+++ Task material +++

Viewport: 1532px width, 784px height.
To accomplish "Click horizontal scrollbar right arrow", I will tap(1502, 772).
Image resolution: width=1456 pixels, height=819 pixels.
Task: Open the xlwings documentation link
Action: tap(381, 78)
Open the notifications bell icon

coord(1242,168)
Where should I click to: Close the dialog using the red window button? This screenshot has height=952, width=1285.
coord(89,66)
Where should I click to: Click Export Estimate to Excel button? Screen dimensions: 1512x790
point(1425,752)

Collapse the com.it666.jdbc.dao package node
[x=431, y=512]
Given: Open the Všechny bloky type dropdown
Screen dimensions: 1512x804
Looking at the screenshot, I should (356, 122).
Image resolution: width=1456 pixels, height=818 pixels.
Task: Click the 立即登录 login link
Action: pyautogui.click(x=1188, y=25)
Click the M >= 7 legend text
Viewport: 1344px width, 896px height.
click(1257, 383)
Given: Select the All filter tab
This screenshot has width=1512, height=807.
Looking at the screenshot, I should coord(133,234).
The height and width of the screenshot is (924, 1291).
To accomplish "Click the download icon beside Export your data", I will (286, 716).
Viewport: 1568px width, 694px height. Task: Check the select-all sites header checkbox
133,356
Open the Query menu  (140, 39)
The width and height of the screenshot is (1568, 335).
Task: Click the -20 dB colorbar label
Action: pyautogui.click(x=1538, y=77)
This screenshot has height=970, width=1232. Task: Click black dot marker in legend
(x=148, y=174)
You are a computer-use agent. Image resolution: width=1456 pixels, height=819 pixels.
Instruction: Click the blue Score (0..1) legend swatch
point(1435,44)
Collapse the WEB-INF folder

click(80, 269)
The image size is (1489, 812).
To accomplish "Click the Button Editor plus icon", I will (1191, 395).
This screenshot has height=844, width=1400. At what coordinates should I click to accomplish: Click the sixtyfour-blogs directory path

+++

* [Activity]:
Search the data above for the word "Given" and report how many lines contain it, with nothing further.

* [Solution to this task]:
2